Quando você tiver chegado ao ponto de consumir o café assim e continuar sentindo-se exausto, se decidir que deve realmente tomar mais, mesmo que o faça com os melhores ingredientes e o consuma absolutamente fresco, sofrerá suores terríveis, uma debilidade dos nervos, e passará por episódios de tontura severa. Não sei o que aconteceria se você continuasse depois disso; uma natureza sensata me aconselhou a parar neste ponto, visto que a morte imediata não seria, de outra forma, meu destino. Para se restaurar, você deve começar com alimentos feitos com leite e frango ou outras carnes brancas; finalmente a tensão nas cordas de sua harpa se afrouxará, e você poderá voltar à vida relaxada, viajante, tola e criptogâmica da burguesia aposentada.
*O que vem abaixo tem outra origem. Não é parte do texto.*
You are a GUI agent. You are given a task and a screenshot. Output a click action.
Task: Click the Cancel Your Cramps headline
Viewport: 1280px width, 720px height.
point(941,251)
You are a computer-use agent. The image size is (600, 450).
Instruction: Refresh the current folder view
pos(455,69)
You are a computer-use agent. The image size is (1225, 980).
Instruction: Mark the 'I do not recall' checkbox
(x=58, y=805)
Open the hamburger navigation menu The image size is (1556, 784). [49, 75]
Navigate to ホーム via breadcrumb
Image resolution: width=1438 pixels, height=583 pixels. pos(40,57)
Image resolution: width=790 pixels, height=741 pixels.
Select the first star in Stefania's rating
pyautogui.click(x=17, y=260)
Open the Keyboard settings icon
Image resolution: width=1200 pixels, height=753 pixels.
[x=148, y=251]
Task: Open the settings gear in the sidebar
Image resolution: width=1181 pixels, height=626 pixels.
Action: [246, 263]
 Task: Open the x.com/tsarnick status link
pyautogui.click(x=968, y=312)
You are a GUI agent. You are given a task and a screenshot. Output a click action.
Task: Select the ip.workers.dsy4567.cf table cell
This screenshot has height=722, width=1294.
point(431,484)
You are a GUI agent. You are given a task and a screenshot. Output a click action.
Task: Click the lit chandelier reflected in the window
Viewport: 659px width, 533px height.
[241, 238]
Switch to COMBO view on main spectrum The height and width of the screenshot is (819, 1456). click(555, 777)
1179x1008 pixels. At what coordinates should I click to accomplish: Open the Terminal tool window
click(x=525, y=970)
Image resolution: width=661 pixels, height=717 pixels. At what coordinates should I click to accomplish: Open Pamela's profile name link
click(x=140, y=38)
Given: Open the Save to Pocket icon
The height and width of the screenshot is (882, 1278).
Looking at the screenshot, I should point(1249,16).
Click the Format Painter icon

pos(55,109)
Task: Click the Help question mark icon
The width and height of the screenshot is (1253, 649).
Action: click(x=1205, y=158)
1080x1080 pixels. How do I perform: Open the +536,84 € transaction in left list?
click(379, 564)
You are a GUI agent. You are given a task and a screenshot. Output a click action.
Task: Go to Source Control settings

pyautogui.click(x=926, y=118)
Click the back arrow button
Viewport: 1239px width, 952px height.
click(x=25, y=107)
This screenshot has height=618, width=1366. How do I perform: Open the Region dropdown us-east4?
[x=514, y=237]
O estado em que o café o deixa, quando bebido de estômago vazio e com essa receita, produz um tipo de animação que se assemelha à raiva: sua voz se eleva, seus gestos sugerem uma impaciência pouco saudável; você quer que tudo o mais aconteça com a rapidez de uma ideia; torna-se brusco e mal-humorado a troco de nada. Você realmente se transforma naquela personagem mercurial, O Poeta, condenado por merceeiros e seus semelhantes. Você pressupõe que todos ao seu redor estejam igualmente lúcidos. Um homem de espírito deve, portanto, evitar sair em público assim. Uma vez alguns amigos, com os quais eu tinha viajado para o campo, foram testemunhas de meu comportamento — discutindo a respeito de tudo, criando caso com uma má-fé monumental.

No dia seguinte, reconheci meus erros e procuramos a causa deles. Meus amigos eram sábios de primeira linha, e descobrimos o problema rapidamente: era o café que queria sua presa.

Tradução de Cynthia Feitosa a partir da versão (editada) para o inglês, de Robert Onopa, com consultas ao texto original, em francês.